Старая дева (СИ) - Брэйн Даниэль
Шрифт:
Интервал:
Закладка:
Я смогла оценить, насколько Павел Юрьевич развернулся, если сравнивать его земли с моими — теми, где хозяйничал граф. Здесь не пропадал ни один клочок: где не сеяли, там пасли, где не пасли и не сеяли, уже что-то вот-вот должно было дать всходы. Была еще и скотобойня, подумала я, да он делец, это стоит учесть, и — да, меня это обрадовало. Мы бы были на равных и говорили на одном языке.
Я вытащила из-за пазухи Око. Медальон болтался у меня на груди, и я, конечно, догадывалась, как начнет возмущаться Лука, который и без того все утро косился на хорошо ему знакомую золотую цепь.
— Скажи, Лука, если я земли продам?
— Ась? — староста даже не обернулся. — Так что, барышня, то надо было вначале, а теперь-то залог, много вам не дадут. Да и банк-то позволит?
У него была странная реакция, равнодушная. Почему?
— Тебе все равно, что с вами будет?
— А что, барышня, нас-то у вас мало-мало, так и то души барские, не земельные.
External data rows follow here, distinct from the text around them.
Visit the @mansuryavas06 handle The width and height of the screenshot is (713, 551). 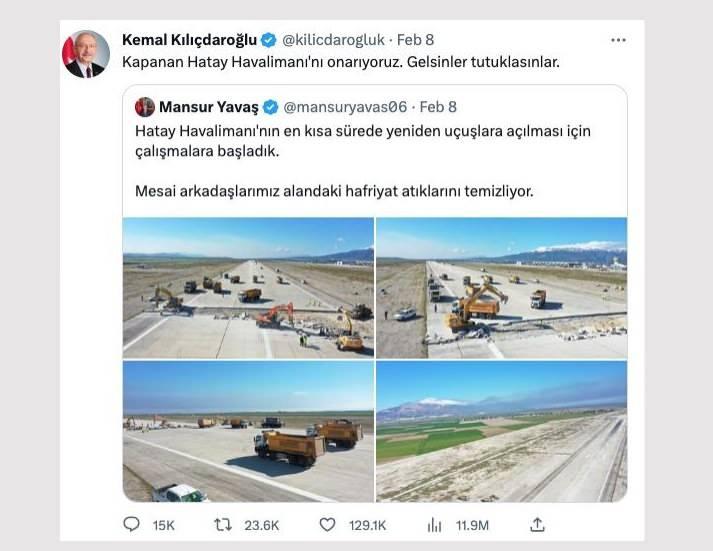345,107
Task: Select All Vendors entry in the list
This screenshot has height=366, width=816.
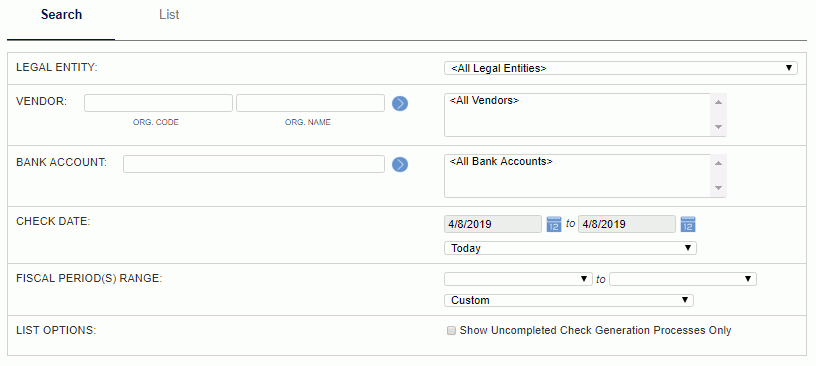Action: [484, 100]

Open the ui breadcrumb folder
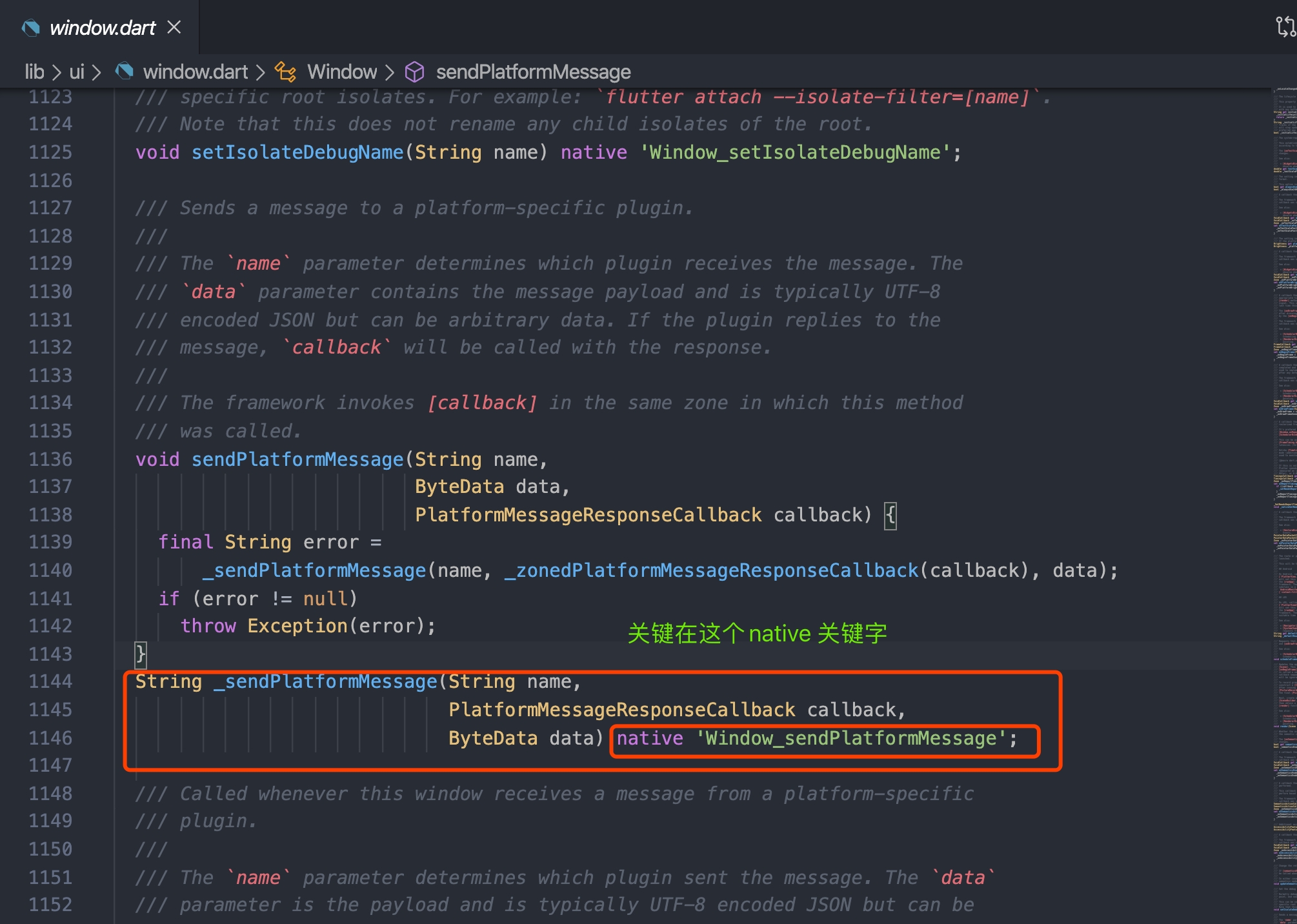[77, 72]
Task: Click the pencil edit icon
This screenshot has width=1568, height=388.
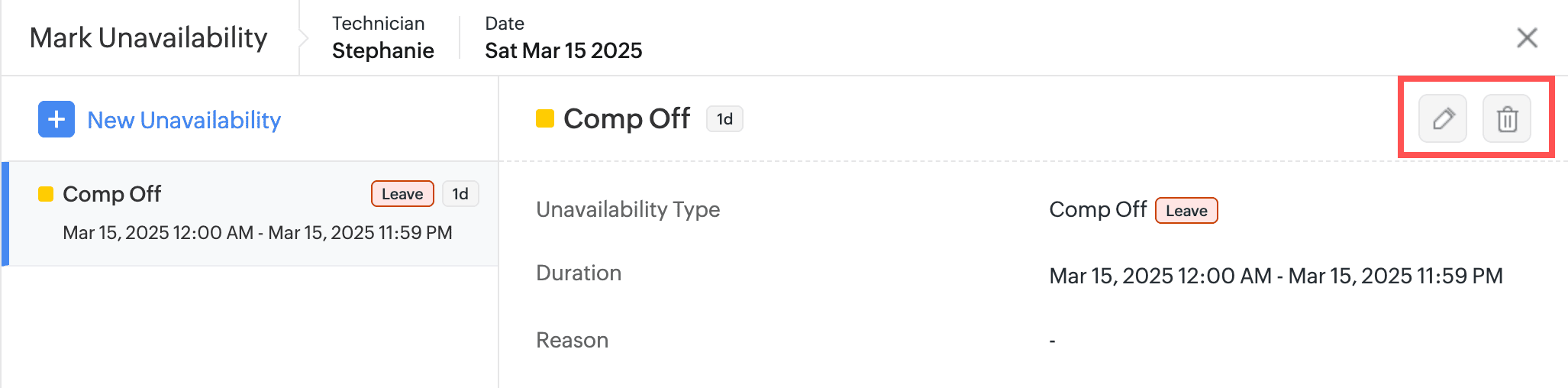Action: pos(1442,119)

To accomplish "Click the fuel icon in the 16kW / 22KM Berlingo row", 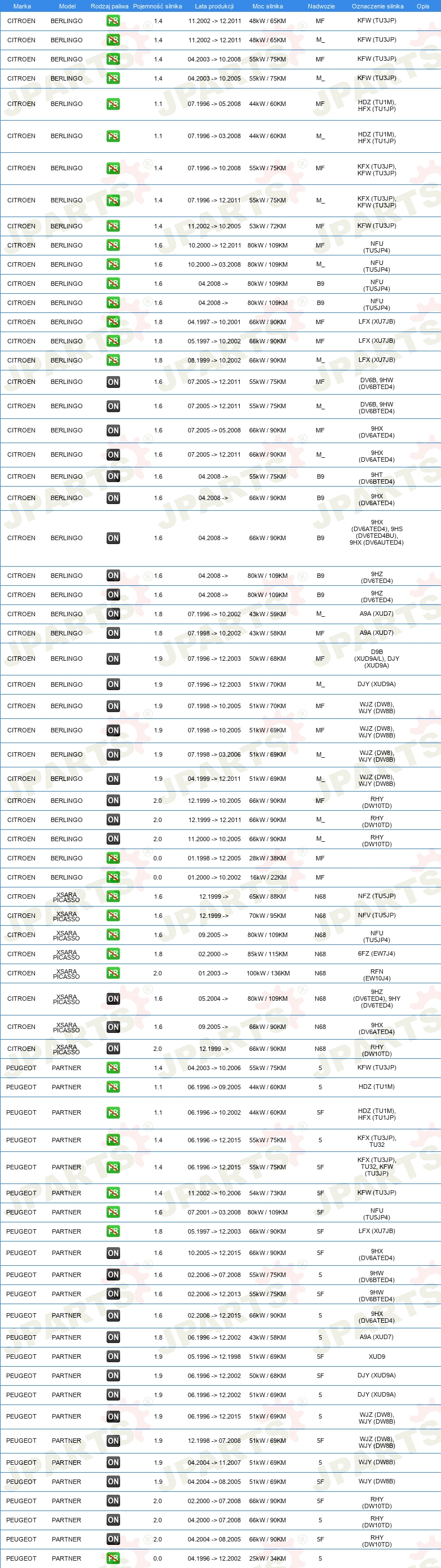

Кого изволите, с собой заберете, а кого продадите — так мы люди подневольные, барскому-то желанию что противиться? — философски рассудил Лука.
— А мой брат?
— А ему какие люди? Был у него дядька, вон, Кузьма, так кто ему в казармы Кузьму взять позволит? Да и проиграет ведь, — подумав, прибавил Лука. — Лучше уж вон, Павлу Юрьевичу продайте. У него люди не бедствуют.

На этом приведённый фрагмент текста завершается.